The Hekhsher Tzedek Commission has been meeting with companies and labor organizations and plans to release a list of products that meet the ethical standards, though using the Hekhsher Tzedek seal will be voluntary. Rabbi Morris Allen of Mendota Heights, Minn., director of the project, said the list will be released later this year.

Hekhsher Tzedek expands the ethics of eating beyond kosher rituals to include other Jewish laws dealing with treating people fairly and dealing honestly in the commercial sphere.

“Traditionally, people have looked at these Jewish texts as silos — one in this field, the other in that area,” said Allen.

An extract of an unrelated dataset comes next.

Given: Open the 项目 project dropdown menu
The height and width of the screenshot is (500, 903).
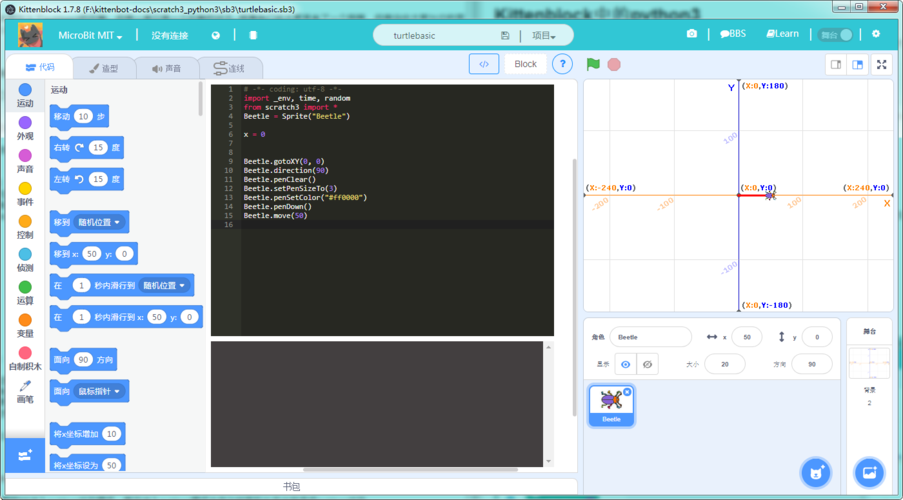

The Hekhsher Tzedek seal will be given to foods produced according to standards of fair wages and benefits, worker training, ethical corporate behavior and environmental impact, according to a policy statement issued by the commission.

Some Jews believe certification should be limited to the kosher laws, that other issues are addressed by state and federal laws and regulations.

Tilsen disagrees. “The idea is that there are a number of laws, particularly labor laws and environmental law, that are part of Jewish law, just as much as the law of kashrut, kosher law,” he said.

While voluntary, “It’s kind of like a Good Housekeeping seal for labor practices and environmental practices,” Tilsen said.

It would help Jews, as well as non-Jews, who are concerned about how their food is prepared to know what products to buy. “It really is the law already, but we really have no way to know whether we’re complying with it,” Tilsen said. “This will give people a way to comply with this area of Jewish law.”

Tilsen said the connection to Passover is easy to see. “Part of the message of Passover has to do with the dignity of labor, the meaning of labor. There’s nothing wrong with working, but it’s a question of working traditions and who you’re working for.”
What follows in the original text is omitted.